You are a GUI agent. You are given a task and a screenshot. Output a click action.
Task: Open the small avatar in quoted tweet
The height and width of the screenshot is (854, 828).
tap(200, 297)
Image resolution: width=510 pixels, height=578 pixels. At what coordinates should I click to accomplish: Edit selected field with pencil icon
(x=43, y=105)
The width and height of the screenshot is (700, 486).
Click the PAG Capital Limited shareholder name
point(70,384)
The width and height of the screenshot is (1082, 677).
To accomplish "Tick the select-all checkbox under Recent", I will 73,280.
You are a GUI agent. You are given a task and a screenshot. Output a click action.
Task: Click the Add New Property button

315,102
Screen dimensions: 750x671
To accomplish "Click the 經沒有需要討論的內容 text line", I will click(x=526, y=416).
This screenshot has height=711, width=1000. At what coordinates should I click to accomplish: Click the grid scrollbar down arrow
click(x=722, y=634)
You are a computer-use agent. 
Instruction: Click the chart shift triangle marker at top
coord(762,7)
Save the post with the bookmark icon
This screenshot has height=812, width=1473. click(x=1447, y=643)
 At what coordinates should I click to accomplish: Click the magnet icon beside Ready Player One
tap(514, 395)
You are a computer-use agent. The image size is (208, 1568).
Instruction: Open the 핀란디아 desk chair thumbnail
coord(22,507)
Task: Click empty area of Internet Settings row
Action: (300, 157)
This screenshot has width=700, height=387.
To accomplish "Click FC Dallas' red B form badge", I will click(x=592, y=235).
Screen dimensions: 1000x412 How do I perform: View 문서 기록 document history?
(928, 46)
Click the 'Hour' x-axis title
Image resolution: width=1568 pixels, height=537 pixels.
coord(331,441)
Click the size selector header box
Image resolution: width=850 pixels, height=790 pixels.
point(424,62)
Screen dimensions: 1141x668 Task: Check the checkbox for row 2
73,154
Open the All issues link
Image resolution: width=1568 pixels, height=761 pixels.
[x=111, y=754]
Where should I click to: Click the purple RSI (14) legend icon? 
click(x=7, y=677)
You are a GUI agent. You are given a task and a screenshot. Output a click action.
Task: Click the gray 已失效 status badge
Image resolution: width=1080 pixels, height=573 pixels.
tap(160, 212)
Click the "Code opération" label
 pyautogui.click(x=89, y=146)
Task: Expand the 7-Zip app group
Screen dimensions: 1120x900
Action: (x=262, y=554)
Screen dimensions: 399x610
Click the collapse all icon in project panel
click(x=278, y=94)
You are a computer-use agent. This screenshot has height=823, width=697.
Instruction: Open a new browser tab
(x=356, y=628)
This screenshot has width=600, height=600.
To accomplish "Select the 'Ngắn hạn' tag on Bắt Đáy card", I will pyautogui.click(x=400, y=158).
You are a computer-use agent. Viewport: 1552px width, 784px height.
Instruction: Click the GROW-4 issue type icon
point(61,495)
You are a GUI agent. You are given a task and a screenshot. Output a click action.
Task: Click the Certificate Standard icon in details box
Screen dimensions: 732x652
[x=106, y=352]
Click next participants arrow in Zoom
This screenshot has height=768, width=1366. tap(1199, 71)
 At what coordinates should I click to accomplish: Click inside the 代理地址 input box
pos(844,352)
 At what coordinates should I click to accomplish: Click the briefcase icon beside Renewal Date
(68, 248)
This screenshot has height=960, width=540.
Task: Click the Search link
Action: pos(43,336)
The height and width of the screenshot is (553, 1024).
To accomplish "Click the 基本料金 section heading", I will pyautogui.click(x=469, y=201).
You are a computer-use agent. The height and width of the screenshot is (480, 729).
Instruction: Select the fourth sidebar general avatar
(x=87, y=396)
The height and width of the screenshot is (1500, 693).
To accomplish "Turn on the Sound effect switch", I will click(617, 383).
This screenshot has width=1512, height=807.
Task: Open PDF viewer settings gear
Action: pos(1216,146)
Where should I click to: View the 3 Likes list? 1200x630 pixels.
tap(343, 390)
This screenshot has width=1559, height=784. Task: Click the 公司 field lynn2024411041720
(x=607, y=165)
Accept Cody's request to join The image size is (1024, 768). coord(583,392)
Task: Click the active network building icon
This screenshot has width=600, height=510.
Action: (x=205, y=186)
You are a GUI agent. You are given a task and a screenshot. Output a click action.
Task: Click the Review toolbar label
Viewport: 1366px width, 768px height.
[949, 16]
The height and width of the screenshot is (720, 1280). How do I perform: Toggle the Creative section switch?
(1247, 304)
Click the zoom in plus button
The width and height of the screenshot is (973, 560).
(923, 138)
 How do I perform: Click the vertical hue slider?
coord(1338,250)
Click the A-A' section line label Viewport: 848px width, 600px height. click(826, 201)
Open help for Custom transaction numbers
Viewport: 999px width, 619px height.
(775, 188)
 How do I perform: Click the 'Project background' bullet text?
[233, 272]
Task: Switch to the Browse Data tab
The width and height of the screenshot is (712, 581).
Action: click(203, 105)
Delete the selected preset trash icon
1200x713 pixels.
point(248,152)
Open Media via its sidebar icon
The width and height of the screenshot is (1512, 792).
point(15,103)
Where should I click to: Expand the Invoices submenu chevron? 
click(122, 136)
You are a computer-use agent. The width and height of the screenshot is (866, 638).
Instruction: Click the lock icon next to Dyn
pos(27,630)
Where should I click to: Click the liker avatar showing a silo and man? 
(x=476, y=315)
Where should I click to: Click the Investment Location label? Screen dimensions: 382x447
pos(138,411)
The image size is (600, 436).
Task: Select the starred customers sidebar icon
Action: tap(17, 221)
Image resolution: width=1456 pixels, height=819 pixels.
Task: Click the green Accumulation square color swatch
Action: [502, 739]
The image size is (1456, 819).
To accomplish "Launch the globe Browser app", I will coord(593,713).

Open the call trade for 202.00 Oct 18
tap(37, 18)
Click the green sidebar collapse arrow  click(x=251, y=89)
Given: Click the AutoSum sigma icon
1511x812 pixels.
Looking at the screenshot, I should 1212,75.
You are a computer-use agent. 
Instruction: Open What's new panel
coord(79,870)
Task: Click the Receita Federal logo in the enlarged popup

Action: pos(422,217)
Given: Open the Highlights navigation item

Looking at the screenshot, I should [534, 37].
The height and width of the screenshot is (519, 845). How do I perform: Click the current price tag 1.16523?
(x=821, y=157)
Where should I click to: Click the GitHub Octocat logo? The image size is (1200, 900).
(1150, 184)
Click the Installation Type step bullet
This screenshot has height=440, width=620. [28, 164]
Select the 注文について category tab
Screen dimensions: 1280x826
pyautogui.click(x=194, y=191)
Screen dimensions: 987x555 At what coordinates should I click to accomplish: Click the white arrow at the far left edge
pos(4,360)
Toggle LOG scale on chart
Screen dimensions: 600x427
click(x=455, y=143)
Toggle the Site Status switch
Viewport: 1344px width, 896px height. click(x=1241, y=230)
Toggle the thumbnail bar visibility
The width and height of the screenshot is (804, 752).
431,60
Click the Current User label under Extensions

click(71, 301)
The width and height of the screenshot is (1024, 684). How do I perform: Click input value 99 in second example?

▶ [To do] For this exercise, set down the entire listing above exactly as given.

▶ [Result for this task]
You are a GUI agent. You are given a task and a screenshot. Output a click action.
Task: Open the small avatar in quoted tweet
The height and width of the screenshot is (854, 828).
tap(200, 297)
Image resolution: width=510 pixels, height=578 pixels. At what coordinates should I click to accomplish: Edit selected field with pencil icon
(x=43, y=105)
The width and height of the screenshot is (700, 486).
Click the PAG Capital Limited shareholder name
point(70,384)
The width and height of the screenshot is (1082, 677).
To accomplish "Tick the select-all checkbox under Recent", I will 73,280.
You are a GUI agent. You are given a task and a screenshot. Output a click action.
Task: Click the Add New Property button

315,102
Screen dimensions: 750x671
To accomplish "Click the 經沒有需要討論的內容 text line", I will click(x=526, y=416).
This screenshot has height=711, width=1000. At what coordinates should I click to accomplish: Click the grid scrollbar down arrow
click(x=722, y=634)
You are a computer-use agent. 
Instruction: Click the chart shift triangle marker at top
coord(762,7)
Save the post with the bookmark icon
This screenshot has height=812, width=1473. click(x=1447, y=643)
 At what coordinates should I click to accomplish: Click the magnet icon beside Ready Player One
tap(514, 395)
You are a computer-use agent. The image size is (208, 1568).
Instruction: Open the 핀란디아 desk chair thumbnail
coord(22,507)
Task: Click empty area of Internet Settings row
Action: (300, 157)
This screenshot has width=700, height=387.
To accomplish "Click FC Dallas' red B form badge", I will click(x=592, y=235).
Screen dimensions: 1000x412 How do I perform: View 문서 기록 document history?
(928, 46)
Click the 'Hour' x-axis title
Image resolution: width=1568 pixels, height=537 pixels.
coord(331,441)
Click the size selector header box
Image resolution: width=850 pixels, height=790 pixels.
point(424,62)
Screen dimensions: 1141x668 Task: Check the checkbox for row 2
73,154
Open the All issues link
Image resolution: width=1568 pixels, height=761 pixels.
[x=111, y=754]
Where should I click to: Click the purple RSI (14) legend icon? 
click(x=7, y=677)
You are a GUI agent. You are given a task and a screenshot. Output a click action.
Task: Click the gray 已失效 status badge
Image resolution: width=1080 pixels, height=573 pixels.
tap(160, 212)
Click the "Code opération" label
 pyautogui.click(x=89, y=146)
Task: Expand the 7-Zip app group
Screen dimensions: 1120x900
Action: (x=262, y=554)
Screen dimensions: 399x610
Click the collapse all icon in project panel
click(x=278, y=94)
You are a computer-use agent. This screenshot has height=823, width=697.
Instruction: Open a new browser tab
(x=356, y=628)
This screenshot has width=600, height=600.
To accomplish "Select the 'Ngắn hạn' tag on Bắt Đáy card", I will pyautogui.click(x=400, y=158).
You are a computer-use agent. Viewport: 1552px width, 784px height.
Instruction: Click the GROW-4 issue type icon
point(61,495)
You are a GUI agent. You are given a task and a screenshot. Output a click action.
Task: Click the Certificate Standard icon in details box
Screen dimensions: 732x652
[x=106, y=352]
Click next participants arrow in Zoom
This screenshot has height=768, width=1366. tap(1199, 71)
 At what coordinates should I click to accomplish: Click inside the 代理地址 input box
pos(844,352)
 At what coordinates should I click to accomplish: Click the briefcase icon beside Renewal Date
(68, 248)
This screenshot has height=960, width=540.
Task: Click the Search link
Action: pos(43,336)
The height and width of the screenshot is (553, 1024).
To accomplish "Click the 基本料金 section heading", I will pyautogui.click(x=469, y=201).
You are a computer-use agent. The height and width of the screenshot is (480, 729).
Instruction: Select the fourth sidebar general avatar
(x=87, y=396)
The height and width of the screenshot is (1500, 693).
To accomplish "Turn on the Sound effect switch", I will click(617, 383).
This screenshot has width=1512, height=807.
Task: Open PDF viewer settings gear
Action: pos(1216,146)
Where should I click to: View the 3 Likes list? 1200x630 pixels.
tap(343, 390)
This screenshot has width=1559, height=784. Task: Click the 公司 field lynn2024411041720
(x=607, y=165)
Accept Cody's request to join The image size is (1024, 768). coord(583,392)
Task: Click the active network building icon
This screenshot has width=600, height=510.
Action: (x=205, y=186)
You are a GUI agent. You are given a task and a screenshot. Output a click action.
Task: Click the Review toolbar label
Viewport: 1366px width, 768px height.
[949, 16]
The height and width of the screenshot is (720, 1280). How do I perform: Toggle the Creative section switch?
(1247, 304)
Click the zoom in plus button
The width and height of the screenshot is (973, 560).
(923, 138)
 How do I perform: Click the vertical hue slider?
coord(1338,250)
Click the A-A' section line label Viewport: 848px width, 600px height. click(826, 201)
Open help for Custom transaction numbers
Viewport: 999px width, 619px height.
(775, 188)
 How do I perform: Click the 'Project background' bullet text?
[233, 272]
Task: Switch to the Browse Data tab
The width and height of the screenshot is (712, 581).
Action: click(203, 105)
Delete the selected preset trash icon
1200x713 pixels.
point(248,152)
Open Media via its sidebar icon
The width and height of the screenshot is (1512, 792).
point(15,103)
Where should I click to: Expand the Invoices submenu chevron? 
click(122, 136)
You are a computer-use agent. The width and height of the screenshot is (866, 638).
Instruction: Click the lock icon next to Dyn
pos(27,630)
Where should I click to: Click the liker avatar showing a silo and man? 
(x=476, y=315)
Where should I click to: Click the Investment Location label? Screen dimensions: 382x447
pos(138,411)
The image size is (600, 436).
Task: Select the starred customers sidebar icon
Action: tap(17, 221)
Image resolution: width=1456 pixels, height=819 pixels.
Task: Click the green Accumulation square color swatch
Action: [502, 739]
The image size is (1456, 819).
To accomplish "Launch the globe Browser app", I will coord(593,713).

Open the call trade for 202.00 Oct 18
tap(37, 18)
Click the green sidebar collapse arrow  click(x=251, y=89)
Given: Click the AutoSum sigma icon
1511x812 pixels.
Looking at the screenshot, I should 1212,75.
You are a computer-use agent. 
Instruction: Open What's new panel
coord(79,870)
Task: Click the Receita Federal logo in the enlarged popup

Action: pos(422,217)
Given: Open the Highlights navigation item

Looking at the screenshot, I should [534, 37].
The height and width of the screenshot is (519, 845). How do I perform: Click the current price tag 1.16523?
(x=821, y=157)
Where should I click to: Click the GitHub Octocat logo? The image size is (1200, 900).
(1150, 184)
Click the Installation Type step bullet
This screenshot has height=440, width=620. [28, 164]
Select the 注文について category tab
Screen dimensions: 1280x826
pyautogui.click(x=194, y=191)
Screen dimensions: 987x555 At what coordinates should I click to accomplish: Click the white arrow at the far left edge
pos(4,360)
Toggle LOG scale on chart
Screen dimensions: 600x427
click(x=455, y=143)
Toggle the Site Status switch
Viewport: 1344px width, 896px height. click(x=1241, y=230)
Toggle the thumbnail bar visibility
The width and height of the screenshot is (804, 752).
431,60
Click the Current User label under Extensions

click(71, 301)
The width and height of the screenshot is (1024, 684). How do I perform: Click input value 99 in second example?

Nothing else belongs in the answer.